President Bola Tinubu’s Special Adviser on Energy, Olu Verheijen, revealed the possibility during an interview with Bloomberg TV at a recent event in Abu Dhabi, noting that the government is open to private investment if the right partners emerge.
“It’s one of the options that you have to consider if you find the right technical partner with the right capital,” Verheijen said.
She explained that the removal of fuel subsidies had eliminated long-standing distortions in the sector, paving the way for a market-driven approach.
“Now that we’ve removed the subsidies, we’ve removed the distortions in that market,” she added.

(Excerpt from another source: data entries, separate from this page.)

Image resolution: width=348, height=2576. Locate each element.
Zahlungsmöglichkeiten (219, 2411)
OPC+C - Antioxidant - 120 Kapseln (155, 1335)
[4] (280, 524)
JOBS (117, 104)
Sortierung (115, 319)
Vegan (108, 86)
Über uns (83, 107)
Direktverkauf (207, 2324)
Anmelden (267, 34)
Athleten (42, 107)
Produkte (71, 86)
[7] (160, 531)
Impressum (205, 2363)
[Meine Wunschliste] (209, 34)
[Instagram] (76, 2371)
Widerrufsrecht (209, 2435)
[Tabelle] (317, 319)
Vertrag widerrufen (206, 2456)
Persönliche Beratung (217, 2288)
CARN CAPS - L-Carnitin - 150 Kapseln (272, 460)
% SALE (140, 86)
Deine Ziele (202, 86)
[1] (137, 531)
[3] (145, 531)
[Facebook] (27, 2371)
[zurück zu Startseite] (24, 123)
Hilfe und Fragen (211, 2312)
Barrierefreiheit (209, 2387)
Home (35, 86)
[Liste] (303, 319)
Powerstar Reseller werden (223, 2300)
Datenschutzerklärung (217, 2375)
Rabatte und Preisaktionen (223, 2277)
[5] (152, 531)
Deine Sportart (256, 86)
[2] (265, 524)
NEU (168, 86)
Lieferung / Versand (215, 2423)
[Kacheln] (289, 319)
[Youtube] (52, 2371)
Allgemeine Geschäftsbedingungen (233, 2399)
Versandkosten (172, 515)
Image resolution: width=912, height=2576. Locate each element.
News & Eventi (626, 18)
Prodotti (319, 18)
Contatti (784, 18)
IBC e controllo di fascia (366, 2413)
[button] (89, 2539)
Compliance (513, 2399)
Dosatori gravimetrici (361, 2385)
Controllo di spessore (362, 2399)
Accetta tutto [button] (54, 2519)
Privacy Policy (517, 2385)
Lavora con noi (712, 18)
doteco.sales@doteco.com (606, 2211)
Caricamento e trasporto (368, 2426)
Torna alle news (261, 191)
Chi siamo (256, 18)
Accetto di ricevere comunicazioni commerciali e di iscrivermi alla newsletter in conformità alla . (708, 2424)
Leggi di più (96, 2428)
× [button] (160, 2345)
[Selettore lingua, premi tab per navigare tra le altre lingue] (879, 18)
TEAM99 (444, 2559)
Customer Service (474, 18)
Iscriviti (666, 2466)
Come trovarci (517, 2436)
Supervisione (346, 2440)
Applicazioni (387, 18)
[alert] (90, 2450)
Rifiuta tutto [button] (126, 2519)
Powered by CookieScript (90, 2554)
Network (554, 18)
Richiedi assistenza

According to Verheijen, the Tinubu administration’s energy reforms aim to restore transparency and efficiency while ensuring that petroleum operations run strictly on commercial principles.
The development comes months after NNPCL shut down the Port Harcourt refinery in May for routine maintenance.
In a related update, NNPCL Group Chief Executive Officer, Bayo Ojulari, confirmed that the company is currently seeking technical equity partners capable of managing and operating the Port Harcourt, Warri, and Kaduna refineries in line with global standards.
If the sale proceeds, it could mark a major shift in Nigeria’s oil industry—ending years of government control and opening the refineries to private expertise and investment.